- TASK REQUIREMENTS -
Restate, word for word, the lines from the opening line of the data through the line containing "Viewport: 1876px width, 484px height.", both included, and nothing else.

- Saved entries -
┌────────

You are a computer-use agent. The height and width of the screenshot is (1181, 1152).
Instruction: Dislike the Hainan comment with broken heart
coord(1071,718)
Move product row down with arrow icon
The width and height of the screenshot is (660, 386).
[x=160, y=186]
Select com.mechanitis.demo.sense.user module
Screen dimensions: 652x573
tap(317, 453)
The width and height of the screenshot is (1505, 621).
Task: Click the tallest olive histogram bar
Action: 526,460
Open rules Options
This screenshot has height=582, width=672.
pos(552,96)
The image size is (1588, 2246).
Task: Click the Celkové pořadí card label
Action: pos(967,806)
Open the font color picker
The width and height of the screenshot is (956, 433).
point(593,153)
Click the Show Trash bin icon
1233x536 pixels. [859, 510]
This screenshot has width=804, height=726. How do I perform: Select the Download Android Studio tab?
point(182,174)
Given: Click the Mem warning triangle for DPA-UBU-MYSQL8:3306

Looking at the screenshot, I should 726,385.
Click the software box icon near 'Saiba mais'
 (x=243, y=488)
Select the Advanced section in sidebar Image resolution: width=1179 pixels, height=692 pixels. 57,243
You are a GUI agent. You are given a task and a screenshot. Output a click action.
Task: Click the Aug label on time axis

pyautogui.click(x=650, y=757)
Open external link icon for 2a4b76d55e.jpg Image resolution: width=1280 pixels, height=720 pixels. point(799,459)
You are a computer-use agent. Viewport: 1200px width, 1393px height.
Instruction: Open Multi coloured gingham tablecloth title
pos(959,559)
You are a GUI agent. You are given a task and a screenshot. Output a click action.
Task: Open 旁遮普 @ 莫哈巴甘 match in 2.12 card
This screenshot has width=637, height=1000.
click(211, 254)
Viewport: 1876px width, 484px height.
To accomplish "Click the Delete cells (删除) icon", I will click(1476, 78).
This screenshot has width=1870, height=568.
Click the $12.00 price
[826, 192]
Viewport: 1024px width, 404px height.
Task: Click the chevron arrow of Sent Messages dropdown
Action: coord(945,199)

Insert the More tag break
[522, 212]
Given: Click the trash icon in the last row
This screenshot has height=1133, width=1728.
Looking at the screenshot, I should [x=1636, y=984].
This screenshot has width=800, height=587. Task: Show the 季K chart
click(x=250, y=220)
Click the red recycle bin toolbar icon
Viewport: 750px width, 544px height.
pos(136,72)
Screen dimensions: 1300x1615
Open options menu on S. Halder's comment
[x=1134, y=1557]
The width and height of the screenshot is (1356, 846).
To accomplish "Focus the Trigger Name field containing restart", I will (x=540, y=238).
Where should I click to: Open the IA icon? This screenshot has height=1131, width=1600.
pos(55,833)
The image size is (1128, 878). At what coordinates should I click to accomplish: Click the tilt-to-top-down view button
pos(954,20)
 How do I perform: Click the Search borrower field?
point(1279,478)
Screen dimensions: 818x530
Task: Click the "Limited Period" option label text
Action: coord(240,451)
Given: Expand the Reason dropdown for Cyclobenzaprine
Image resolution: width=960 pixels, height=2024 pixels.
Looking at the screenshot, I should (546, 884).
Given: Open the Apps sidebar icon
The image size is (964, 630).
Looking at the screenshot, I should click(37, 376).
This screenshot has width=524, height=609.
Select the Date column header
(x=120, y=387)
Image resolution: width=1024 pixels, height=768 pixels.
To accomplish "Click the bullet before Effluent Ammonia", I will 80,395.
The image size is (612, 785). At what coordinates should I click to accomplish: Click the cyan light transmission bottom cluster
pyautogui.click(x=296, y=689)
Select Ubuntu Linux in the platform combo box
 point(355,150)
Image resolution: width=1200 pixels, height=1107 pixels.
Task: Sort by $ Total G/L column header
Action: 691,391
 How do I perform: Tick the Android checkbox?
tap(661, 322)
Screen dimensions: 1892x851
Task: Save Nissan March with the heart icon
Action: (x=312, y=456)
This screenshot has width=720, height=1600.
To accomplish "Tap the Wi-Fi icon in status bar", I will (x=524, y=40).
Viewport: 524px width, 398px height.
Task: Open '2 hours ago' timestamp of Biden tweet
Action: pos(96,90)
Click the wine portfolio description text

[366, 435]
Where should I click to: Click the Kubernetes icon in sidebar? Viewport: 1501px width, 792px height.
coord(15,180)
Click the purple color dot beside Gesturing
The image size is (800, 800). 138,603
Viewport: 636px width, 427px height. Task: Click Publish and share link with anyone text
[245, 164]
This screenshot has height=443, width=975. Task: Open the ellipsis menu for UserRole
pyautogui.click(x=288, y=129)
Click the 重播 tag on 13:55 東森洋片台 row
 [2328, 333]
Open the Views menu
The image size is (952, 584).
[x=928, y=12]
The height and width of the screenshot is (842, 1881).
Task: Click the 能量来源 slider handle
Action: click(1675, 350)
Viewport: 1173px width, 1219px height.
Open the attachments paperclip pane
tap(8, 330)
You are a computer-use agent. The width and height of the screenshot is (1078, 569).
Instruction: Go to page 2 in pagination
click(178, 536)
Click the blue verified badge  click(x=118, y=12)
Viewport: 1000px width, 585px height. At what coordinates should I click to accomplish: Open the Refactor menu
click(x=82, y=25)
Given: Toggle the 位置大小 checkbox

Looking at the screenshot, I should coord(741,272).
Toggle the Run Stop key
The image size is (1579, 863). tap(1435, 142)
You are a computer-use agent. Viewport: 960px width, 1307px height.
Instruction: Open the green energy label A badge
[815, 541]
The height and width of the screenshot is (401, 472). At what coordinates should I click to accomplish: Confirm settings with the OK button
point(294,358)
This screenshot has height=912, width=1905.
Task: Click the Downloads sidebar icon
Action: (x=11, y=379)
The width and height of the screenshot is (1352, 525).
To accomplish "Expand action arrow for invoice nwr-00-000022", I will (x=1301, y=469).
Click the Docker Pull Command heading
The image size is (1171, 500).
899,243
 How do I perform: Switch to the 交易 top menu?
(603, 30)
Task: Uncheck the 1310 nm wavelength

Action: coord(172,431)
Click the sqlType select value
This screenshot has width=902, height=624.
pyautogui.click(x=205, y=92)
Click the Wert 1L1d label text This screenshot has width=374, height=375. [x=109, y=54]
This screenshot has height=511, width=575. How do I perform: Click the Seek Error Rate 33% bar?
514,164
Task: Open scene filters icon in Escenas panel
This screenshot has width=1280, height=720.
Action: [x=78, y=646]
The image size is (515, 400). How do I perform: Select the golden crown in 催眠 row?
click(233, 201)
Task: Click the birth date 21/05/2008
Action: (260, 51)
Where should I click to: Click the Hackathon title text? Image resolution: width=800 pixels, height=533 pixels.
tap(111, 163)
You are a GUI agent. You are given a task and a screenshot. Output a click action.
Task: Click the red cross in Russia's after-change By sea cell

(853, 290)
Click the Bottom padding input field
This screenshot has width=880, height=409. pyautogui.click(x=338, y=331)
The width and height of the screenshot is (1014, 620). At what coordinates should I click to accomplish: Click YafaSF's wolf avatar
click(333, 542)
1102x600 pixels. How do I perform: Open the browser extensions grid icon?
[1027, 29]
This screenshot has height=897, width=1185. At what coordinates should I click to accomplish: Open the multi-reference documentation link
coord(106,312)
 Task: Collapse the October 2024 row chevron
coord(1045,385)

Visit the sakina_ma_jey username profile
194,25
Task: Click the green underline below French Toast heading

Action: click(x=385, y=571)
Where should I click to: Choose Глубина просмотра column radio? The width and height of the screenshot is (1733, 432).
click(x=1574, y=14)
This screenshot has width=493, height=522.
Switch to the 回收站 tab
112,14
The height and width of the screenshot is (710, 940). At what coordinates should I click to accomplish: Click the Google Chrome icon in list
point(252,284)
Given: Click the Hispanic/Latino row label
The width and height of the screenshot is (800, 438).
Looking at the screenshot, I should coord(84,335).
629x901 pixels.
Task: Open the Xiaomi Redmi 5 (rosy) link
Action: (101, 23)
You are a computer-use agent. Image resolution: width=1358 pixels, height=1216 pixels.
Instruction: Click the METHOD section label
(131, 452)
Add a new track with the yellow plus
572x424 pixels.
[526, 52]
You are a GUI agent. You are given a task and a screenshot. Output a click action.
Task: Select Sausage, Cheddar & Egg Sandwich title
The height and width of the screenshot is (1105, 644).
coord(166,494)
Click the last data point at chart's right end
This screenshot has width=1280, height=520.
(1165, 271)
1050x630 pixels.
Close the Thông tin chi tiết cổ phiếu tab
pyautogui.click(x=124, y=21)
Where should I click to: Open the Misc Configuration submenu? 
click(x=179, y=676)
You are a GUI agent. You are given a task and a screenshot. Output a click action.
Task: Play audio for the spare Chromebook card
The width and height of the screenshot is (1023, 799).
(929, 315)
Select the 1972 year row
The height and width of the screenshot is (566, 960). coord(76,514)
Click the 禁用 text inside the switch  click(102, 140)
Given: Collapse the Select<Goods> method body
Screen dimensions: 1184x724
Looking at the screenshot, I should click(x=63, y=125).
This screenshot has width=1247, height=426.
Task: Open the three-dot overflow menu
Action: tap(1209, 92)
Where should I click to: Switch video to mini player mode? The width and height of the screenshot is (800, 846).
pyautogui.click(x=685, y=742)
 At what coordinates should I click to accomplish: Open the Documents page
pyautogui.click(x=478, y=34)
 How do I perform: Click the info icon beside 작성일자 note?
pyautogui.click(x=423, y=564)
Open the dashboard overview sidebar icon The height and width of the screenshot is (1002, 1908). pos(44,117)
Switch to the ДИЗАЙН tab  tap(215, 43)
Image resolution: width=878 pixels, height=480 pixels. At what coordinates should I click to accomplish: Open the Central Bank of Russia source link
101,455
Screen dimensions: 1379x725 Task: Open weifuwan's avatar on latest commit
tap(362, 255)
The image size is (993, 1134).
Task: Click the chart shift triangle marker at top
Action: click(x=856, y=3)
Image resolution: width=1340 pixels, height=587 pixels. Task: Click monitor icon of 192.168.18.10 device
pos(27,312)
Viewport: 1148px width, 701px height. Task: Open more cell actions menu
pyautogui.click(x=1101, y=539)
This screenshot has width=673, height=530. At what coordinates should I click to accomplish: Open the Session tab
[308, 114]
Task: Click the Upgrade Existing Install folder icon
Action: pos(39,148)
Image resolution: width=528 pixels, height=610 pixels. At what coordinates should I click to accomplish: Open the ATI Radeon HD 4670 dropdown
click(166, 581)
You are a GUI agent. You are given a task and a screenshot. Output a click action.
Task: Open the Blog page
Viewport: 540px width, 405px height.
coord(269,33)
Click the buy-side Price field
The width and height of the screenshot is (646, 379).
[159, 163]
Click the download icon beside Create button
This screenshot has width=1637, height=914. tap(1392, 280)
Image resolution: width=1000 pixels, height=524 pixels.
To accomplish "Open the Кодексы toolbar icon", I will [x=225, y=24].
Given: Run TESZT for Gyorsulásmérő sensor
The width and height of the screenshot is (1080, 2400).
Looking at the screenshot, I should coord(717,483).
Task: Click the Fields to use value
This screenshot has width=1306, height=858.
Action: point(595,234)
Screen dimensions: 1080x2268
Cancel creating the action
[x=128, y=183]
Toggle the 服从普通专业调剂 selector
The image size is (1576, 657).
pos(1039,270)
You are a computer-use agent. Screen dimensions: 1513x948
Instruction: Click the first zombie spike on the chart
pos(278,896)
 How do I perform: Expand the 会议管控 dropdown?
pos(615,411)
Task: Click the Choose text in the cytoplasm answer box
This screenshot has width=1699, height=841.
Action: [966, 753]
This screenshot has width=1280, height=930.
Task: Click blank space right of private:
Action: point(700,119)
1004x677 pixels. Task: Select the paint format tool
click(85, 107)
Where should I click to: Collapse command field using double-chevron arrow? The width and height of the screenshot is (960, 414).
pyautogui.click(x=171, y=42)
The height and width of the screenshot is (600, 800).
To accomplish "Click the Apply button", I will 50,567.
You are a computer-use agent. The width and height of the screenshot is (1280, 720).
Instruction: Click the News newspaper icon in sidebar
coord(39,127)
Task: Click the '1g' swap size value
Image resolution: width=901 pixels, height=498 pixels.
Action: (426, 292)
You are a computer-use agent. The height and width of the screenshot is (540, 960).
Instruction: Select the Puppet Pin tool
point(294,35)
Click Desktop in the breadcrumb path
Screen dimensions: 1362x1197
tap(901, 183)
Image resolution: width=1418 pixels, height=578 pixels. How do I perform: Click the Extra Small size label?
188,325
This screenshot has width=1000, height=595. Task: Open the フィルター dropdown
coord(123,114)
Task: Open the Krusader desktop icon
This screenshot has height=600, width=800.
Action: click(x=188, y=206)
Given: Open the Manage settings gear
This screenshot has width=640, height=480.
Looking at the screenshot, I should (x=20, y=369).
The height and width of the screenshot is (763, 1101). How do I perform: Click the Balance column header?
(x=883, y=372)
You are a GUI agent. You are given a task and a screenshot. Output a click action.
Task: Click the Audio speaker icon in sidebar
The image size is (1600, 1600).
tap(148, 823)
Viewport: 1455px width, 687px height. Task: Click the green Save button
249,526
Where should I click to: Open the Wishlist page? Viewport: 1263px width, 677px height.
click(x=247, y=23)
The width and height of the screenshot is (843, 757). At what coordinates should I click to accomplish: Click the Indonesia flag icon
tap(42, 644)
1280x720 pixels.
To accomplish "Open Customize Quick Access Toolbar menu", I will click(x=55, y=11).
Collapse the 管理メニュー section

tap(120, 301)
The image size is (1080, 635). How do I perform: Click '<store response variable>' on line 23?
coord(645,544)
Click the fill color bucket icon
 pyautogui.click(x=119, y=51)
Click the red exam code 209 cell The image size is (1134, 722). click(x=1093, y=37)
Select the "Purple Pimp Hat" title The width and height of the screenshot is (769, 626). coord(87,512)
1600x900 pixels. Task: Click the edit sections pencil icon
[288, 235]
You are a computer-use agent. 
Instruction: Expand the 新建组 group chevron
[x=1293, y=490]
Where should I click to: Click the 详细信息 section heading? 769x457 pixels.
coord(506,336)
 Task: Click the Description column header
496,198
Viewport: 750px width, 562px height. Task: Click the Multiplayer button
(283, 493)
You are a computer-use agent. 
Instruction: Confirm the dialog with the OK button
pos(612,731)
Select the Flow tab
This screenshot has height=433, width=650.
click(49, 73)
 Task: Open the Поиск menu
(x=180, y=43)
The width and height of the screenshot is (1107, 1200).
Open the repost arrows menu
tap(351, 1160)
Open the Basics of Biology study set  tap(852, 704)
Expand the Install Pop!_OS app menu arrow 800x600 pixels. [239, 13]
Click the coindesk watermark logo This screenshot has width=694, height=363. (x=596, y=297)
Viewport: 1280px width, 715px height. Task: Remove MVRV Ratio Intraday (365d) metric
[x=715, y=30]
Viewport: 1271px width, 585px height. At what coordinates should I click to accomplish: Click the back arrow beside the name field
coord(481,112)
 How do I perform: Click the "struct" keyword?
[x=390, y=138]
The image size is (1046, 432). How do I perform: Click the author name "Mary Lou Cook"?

└────────

- SOLUTION -
You are a computer-use agent. The height and width of the screenshot is (1181, 1152).
Instruction: Dislike the Hainan comment with broken heart
coord(1071,718)
Move product row down with arrow icon
The width and height of the screenshot is (660, 386).
[x=160, y=186]
Select com.mechanitis.demo.sense.user module
Screen dimensions: 652x573
tap(317, 453)
The width and height of the screenshot is (1505, 621).
Task: Click the tallest olive histogram bar
Action: 526,460
Open rules Options
This screenshot has height=582, width=672.
pos(552,96)
The image size is (1588, 2246).
Task: Click the Celkové pořadí card label
Action: pos(967,806)
Open the font color picker
The width and height of the screenshot is (956, 433).
point(593,153)
Click the Show Trash bin icon
1233x536 pixels. [859, 510]
This screenshot has width=804, height=726. How do I perform: Select the Download Android Studio tab?
point(182,174)
Given: Click the Mem warning triangle for DPA-UBU-MYSQL8:3306

Looking at the screenshot, I should 726,385.
Click the software box icon near 'Saiba mais'
 (x=243, y=488)
Select the Advanced section in sidebar Image resolution: width=1179 pixels, height=692 pixels. 57,243
You are a GUI agent. You are given a task and a screenshot. Output a click action.
Task: Click the Aug label on time axis

pyautogui.click(x=650, y=757)
Open external link icon for 2a4b76d55e.jpg Image resolution: width=1280 pixels, height=720 pixels. point(799,459)
You are a computer-use agent. Viewport: 1200px width, 1393px height.
Instruction: Open Multi coloured gingham tablecloth title
pos(959,559)
You are a GUI agent. You are given a task and a screenshot. Output a click action.
Task: Open 旁遮普 @ 莫哈巴甘 match in 2.12 card
This screenshot has width=637, height=1000.
click(211, 254)
Viewport: 1876px width, 484px height.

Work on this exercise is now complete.